=== Exercise ===
Reproduce the passage of the article on the U.S. service sector index word for word, starting at "The ISM is scheduled" and ending at "accelerated in October.".

START Selected excerpt

A private measure of U.S. service sector activity likely rose for a third straight month in November as consumer spending picked up _ key ingredients for a broad recovery that eventually offers Americans new jobs.
The Institute for Supply Management's service index likely rose to 51.5, from 50.6 in October, according to analysts polled by Thomson Reuters.
Any reading above 50 signals growth in the service sector. That threshold was broken in September for the first time in 13 months. A reading of 51.5 would be the strongest since April 2008.
The ISM measure tracks more than 80 percent of the country's economic activity, including hospitals, retailers, financial services companies and truckers. The service sector is highly dependent on consumer spending, which powers about 70 percent of the economy.
The government said last month that consumer spending rose 0.7 percent in October, the biggest jump since August, when the Cash for Clunkers program fueled spending on cars. Meanwhile, Americans' incomes rose 0.2 percent, up for the second straight month.
More spending by U.S. consumers will translate into higher sales for the nation's service providers _ and eventually, should mean more jobs.
That hasn't happened yet, with the unemployment rate hitting a 26-year high of 10.2 percent in October. But there's some good news: an online-job board executive said in late November that job postings for financial services and information-technology sectors are rising, even though that's historically unusual at the end of the year.
The ISM is scheduled to release its report on the service sector Thursday at 10 a.m. EST. The index is based on a survey of the institute's members in 18 industries and covers indicators such as new orders, employment and inventories.
Investors should keep an eye on new orders, which augur future activity. That measure rose for the first time in a year in September and its growth accelerated in October.
ISM's service index has trended higher since bottoming at 37.4 in November, the lowest level since the Tempe, Ariz.-based trade group of purchasing executives began releasing comparable data in January 2008.

END Selected excerpt
START Dataset

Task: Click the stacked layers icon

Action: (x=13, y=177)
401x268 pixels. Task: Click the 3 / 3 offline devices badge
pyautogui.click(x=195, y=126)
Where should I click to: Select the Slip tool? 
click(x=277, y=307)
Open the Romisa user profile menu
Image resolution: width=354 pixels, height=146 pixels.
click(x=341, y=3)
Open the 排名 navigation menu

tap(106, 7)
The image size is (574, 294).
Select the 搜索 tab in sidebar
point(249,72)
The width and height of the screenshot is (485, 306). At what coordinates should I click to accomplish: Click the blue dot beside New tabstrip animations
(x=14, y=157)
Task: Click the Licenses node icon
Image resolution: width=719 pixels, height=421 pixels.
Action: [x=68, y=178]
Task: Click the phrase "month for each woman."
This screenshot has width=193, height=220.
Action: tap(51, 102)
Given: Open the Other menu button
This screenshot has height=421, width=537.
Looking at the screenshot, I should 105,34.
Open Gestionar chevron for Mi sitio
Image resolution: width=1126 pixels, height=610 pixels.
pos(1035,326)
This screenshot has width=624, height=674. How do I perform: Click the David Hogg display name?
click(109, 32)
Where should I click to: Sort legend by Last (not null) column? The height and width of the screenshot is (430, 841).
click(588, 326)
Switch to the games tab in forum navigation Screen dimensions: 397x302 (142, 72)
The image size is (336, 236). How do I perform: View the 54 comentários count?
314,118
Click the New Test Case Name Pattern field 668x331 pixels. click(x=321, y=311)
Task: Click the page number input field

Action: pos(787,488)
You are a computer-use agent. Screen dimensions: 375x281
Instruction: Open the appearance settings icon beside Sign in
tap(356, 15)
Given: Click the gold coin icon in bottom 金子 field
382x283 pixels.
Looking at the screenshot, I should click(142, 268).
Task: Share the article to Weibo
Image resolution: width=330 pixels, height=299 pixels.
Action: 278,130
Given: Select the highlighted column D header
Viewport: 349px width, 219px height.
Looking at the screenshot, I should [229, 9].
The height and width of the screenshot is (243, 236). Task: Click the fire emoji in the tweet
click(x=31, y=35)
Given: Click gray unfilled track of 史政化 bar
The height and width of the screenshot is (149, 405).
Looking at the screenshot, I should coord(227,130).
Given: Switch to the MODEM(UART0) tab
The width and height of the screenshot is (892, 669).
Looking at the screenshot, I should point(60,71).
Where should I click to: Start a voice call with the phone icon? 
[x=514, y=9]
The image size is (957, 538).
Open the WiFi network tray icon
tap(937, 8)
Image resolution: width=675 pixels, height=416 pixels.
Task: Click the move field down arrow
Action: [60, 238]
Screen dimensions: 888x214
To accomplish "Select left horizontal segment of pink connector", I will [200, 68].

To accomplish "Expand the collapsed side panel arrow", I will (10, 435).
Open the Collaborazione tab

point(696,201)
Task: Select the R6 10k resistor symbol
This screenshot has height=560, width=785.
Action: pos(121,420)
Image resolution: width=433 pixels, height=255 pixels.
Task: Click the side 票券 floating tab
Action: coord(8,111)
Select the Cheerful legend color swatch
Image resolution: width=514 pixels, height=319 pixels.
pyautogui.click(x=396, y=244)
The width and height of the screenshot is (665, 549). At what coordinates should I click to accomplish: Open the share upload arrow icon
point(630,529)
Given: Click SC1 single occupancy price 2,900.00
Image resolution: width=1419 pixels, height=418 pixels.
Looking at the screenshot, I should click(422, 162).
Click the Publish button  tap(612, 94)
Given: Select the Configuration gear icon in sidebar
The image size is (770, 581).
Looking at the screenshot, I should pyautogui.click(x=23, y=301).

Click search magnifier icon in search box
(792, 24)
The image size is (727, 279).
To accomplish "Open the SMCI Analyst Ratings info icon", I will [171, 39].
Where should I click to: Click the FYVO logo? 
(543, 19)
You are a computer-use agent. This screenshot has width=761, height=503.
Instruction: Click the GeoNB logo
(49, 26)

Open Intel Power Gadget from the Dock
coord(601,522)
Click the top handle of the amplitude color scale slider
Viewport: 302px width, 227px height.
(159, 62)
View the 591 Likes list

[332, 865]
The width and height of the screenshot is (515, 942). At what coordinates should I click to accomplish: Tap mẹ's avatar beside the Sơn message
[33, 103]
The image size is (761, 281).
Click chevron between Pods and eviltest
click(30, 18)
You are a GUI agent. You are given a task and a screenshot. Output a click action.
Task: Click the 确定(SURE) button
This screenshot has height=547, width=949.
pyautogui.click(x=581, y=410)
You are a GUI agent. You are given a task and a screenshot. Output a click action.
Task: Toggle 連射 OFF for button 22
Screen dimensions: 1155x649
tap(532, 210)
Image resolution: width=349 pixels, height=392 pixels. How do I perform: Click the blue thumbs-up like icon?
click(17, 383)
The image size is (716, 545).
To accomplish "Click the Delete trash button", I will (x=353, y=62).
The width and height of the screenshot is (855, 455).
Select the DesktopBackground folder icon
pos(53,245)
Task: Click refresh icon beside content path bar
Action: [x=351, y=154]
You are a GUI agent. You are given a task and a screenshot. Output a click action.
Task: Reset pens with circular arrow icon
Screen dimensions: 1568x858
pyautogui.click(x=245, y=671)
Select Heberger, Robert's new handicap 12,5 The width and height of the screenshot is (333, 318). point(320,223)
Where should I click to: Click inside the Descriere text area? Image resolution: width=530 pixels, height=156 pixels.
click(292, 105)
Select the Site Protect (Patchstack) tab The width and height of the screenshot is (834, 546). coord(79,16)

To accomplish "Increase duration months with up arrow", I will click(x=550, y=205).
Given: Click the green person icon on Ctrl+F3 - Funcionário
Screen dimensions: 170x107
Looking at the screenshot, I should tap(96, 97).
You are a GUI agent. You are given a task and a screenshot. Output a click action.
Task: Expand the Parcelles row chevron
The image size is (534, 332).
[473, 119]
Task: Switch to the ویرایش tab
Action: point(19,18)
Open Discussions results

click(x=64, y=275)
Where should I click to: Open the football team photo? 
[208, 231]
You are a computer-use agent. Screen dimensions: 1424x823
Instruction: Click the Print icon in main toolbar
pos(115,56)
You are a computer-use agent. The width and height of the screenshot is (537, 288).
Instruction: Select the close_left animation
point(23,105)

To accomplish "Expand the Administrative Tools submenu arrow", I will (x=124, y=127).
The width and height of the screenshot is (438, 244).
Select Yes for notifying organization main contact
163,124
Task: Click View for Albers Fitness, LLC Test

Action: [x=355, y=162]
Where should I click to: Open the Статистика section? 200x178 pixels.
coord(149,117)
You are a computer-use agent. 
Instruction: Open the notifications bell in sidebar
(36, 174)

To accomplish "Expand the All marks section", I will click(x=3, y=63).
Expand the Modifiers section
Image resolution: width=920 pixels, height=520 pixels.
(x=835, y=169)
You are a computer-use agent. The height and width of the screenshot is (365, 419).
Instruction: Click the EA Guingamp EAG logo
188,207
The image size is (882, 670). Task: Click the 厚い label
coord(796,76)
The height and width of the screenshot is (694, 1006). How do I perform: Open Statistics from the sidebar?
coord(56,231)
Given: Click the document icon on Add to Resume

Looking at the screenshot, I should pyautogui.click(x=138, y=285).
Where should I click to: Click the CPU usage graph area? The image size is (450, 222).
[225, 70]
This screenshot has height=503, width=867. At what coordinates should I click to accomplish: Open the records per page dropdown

END Dataset

=== Answer for this exercise ===
The ISM is scheduled to release its report on the service sector Thursday at 10 a.m. EST. The index is based on a survey of the institute's members in 18 industries and covers indicators such as new orders, employment and inventories.
Investors should keep an eye on new orders, which augur future activity. That measure rose for the first time in a year in September and its growth accelerated in October.